The South End Lower Roxbury Open Space Land Trust (SELROSLT) is a membership-supported, non-profit organization that owns, protects, and manages 16 community gardens and pocket parks in the South End and Lower Roxbury neighborhoods of Boston, in the U.S. state of Massachusetts. It is a member of the American Community Gardening Association, the Boston Natural Areas Network, the Land Trust Alliance, and a partnering grantee of the New England Grassroots Environment Fund.

In July 2012, SELROSLT officially voted to merge with, and was absorbed by Boston Natural Areas Network.

Mission
The South End Lower Roxbury Open Space Land Trust works to acquire, own, improve, and maintain open space for community gardening and pocket parks in the South End and Lower Roxbury neighborhoods of Boston for the public benefit in perpetuity.

History
The Land Trust was established in 1991 with the intent to incorporate and protect eight established community gardens. The existing gardens were owned by a variety of institutions, none of them with long term legal protection. The legal incorporation as a non-profit organization with an elected board composed of neighbors created an entity that was able to partner with The Trust for Public Land to purchase the range of properties from a variety of owners, and set in place a process to use and care for the gardens in perpetuity. Many of the original eight gardens were primarily food producing, helping to augment the budgets of low and moderate-income urban families. Land Trust gardens continue to be places of food production, as well as gardeners growing ornamental plants.

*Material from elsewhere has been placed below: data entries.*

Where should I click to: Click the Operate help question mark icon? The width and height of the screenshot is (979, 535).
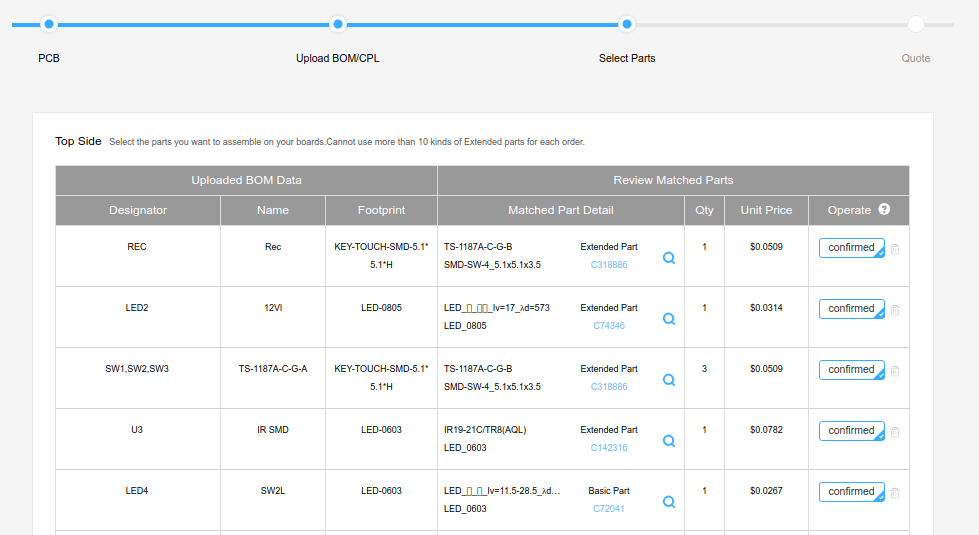click(x=884, y=210)
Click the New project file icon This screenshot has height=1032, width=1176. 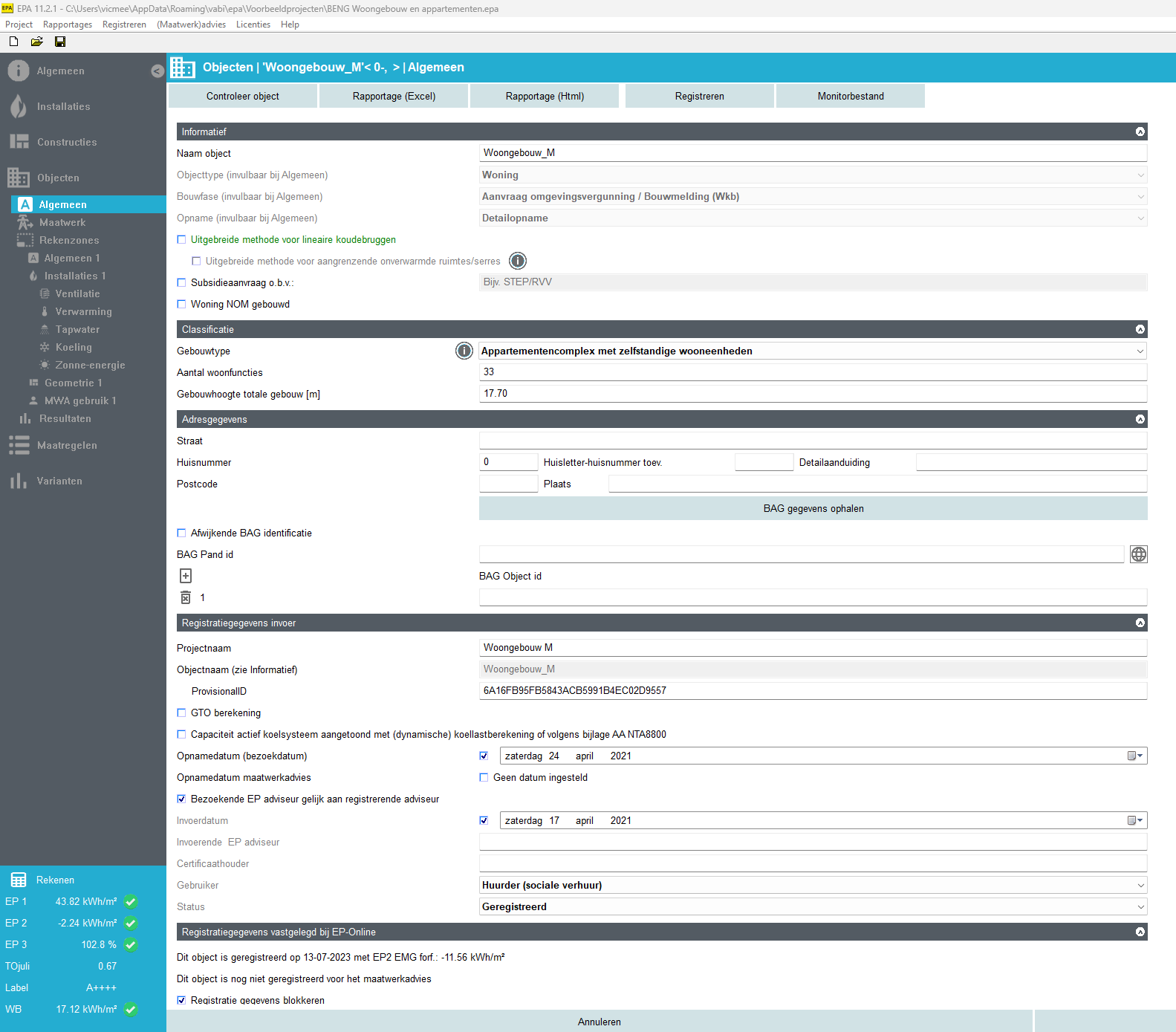(13, 42)
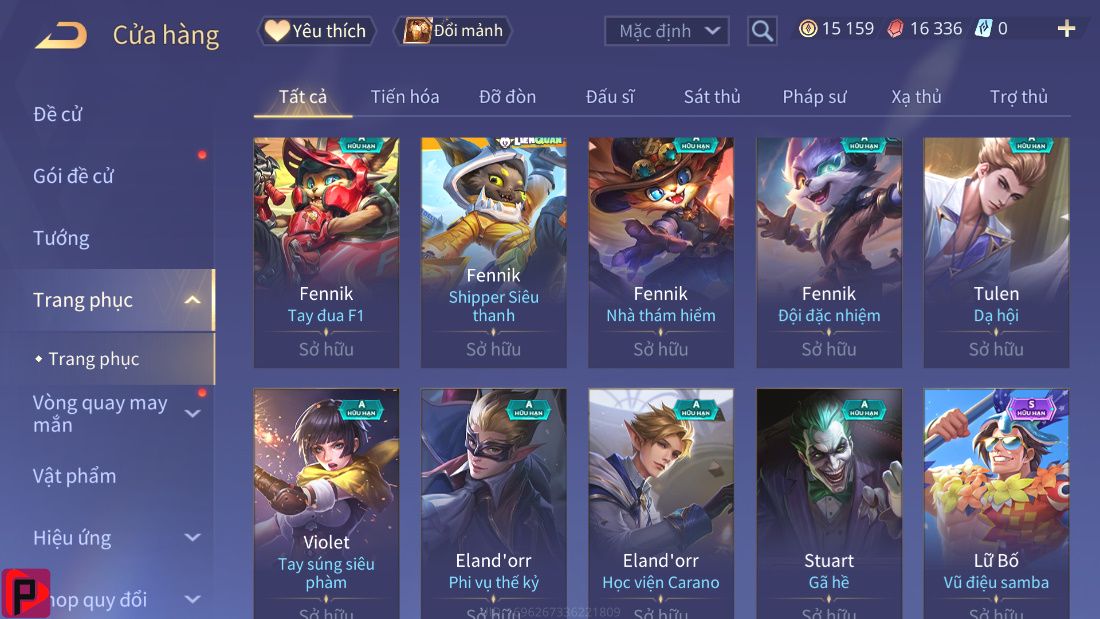Open the Mặc định sort dropdown
Image resolution: width=1100 pixels, height=619 pixels.
pyautogui.click(x=666, y=31)
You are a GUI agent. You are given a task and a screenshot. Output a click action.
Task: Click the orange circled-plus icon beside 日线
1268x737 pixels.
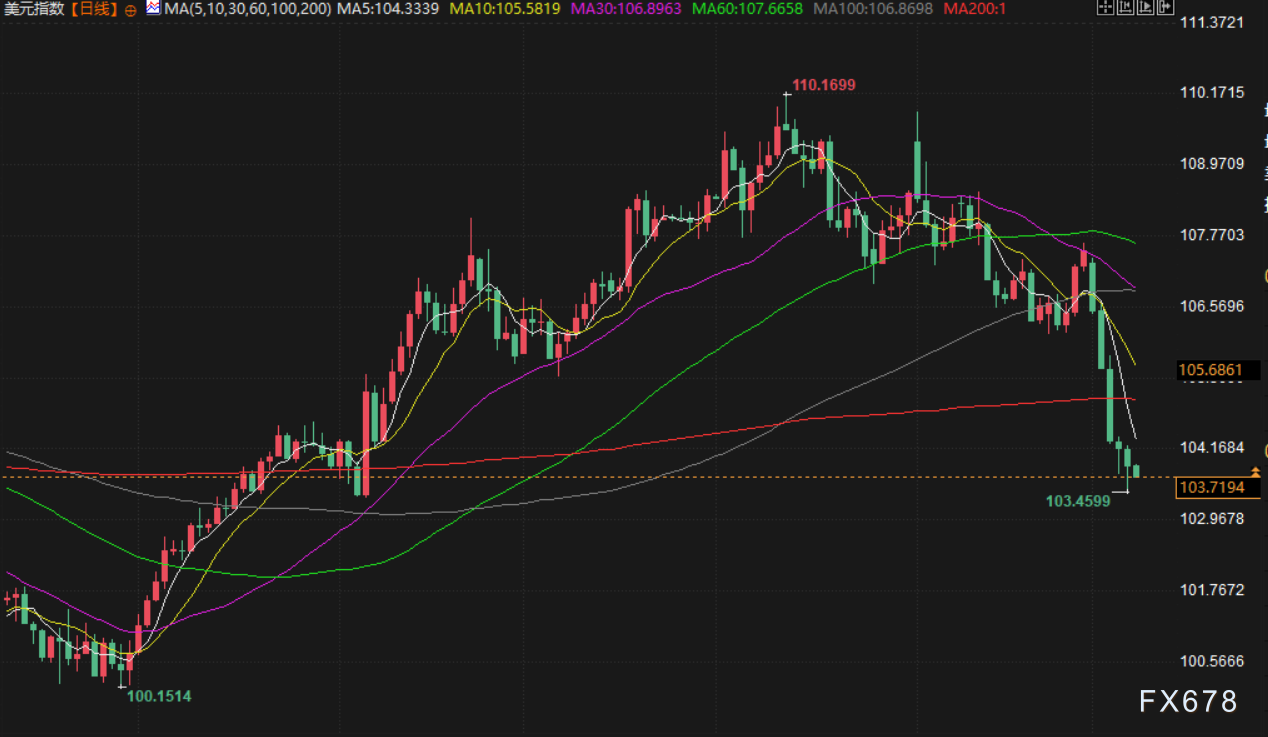point(131,10)
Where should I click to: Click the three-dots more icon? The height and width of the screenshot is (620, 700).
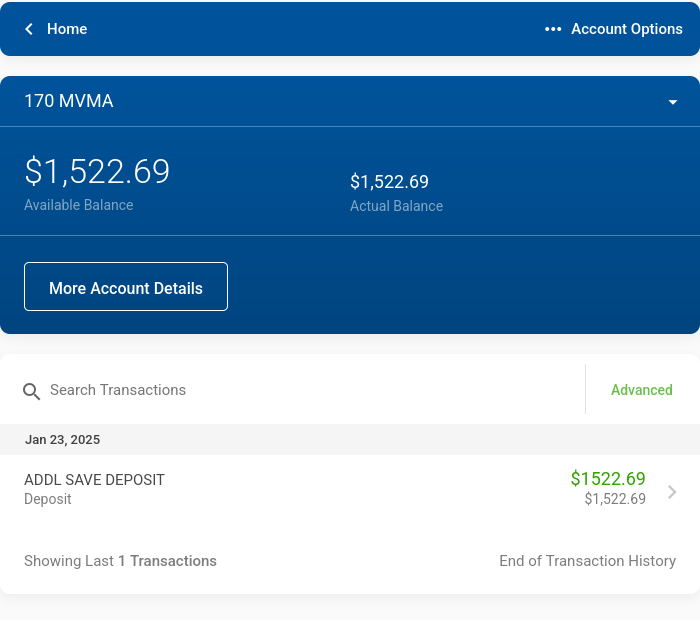(x=553, y=29)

SELROSLTheld and operated sixteen community gardens, gardened by approximately 600 gardeners, and accessible to their adjacent neighborhoods. Individual gardens have received awards from the Massachusetts Horticultural Society, the City of Boston, and Horticulture magazine. Three SELROSLT community gardens have been the subject of the nationally distributed WGBH-produced program The Victory Garden.

In July 2012, after a year of joint planning, SELROSLT voted to merge into Boston Natural Areas Network (BNAN).  The time had come for SELROSLT to move from an all volunteer organization to an organization that provided full-time staff and greater resources.  The merger gives the community gardens access the resources of BNAN, and their affiliate The Trustees of Reservations.  The deeds for all SELROSLT community spaces were all transferred to BNAN, ensuring the protection of community gardens and open spaces in perpetuity.

Membership
Membership is open to individuals and families interested in urban gardening. Each community garden maintains a waiting list. Most individual community gardens have a membership committee which manages the waiting list, works with the garden's leadership committee, and helps orient new gardeners to the garden. Waiting periods vary by garden and there are no statistics available on wait time. Members pay an annual plot fee, and an additional Land Trust membership fee. Costs are moderate, and payable on a sliding fee. Members may vote at an annual meeting, participate on committees, and are required to maintain their plot in a clean and productive state.

Gardening
Plot sizes vary from  to . Gardening members come from the immediately adjoining neighborhoods. Individual gardens vary greatly in what is grown and harvested. Located in two diverse urban neighborhoods, a wide variety of food, flowers and plant material is grown based somewhat on ethnicity, ancestry, or if a gardener is a recent immigrant, their home country. Land Trust rules allow individual gardens to grow whatever they choose in their plot as long as it is not grown for commercial sale. Most gardeners grow a mix of vegetables and ornamentals. A few of the gardens operate a composting system to convert discarded plant material to soil and fertilizer. Roughly half of the gardens have perimeter borders termed community borders, which are planted with ornamental plants, flowers and small shrubs.

Funding and operations
The Land Trust operates with funds raised through garden plot fees, fundraising activities including the annual South End Garden Tour, and varied other events. Additional funds from private and public sources, via direct grants, have contributed over $1,000,000. Funds have been used to provide water systems, decontaminate soils, to install consistent iron fencing and granite curbing, and to build gazebo community spaces in the local gardens.

Governance
Each of the community gardens elects or appoints a representative to the SELROSLT  board. The board elects a president from membership. The president is a volunteer position, focused on day-to-day operations of the gardens, coordination with the City of Boston and membership. The individual community gardens send plot fees to the Land Trust to pay liability insurance and water service. Individual gardens are intended to be democratically self-governing, and the form of governance varies from garden to garden. Some gardens elect a coordinator, or two coordinators; others elect a leadership committee.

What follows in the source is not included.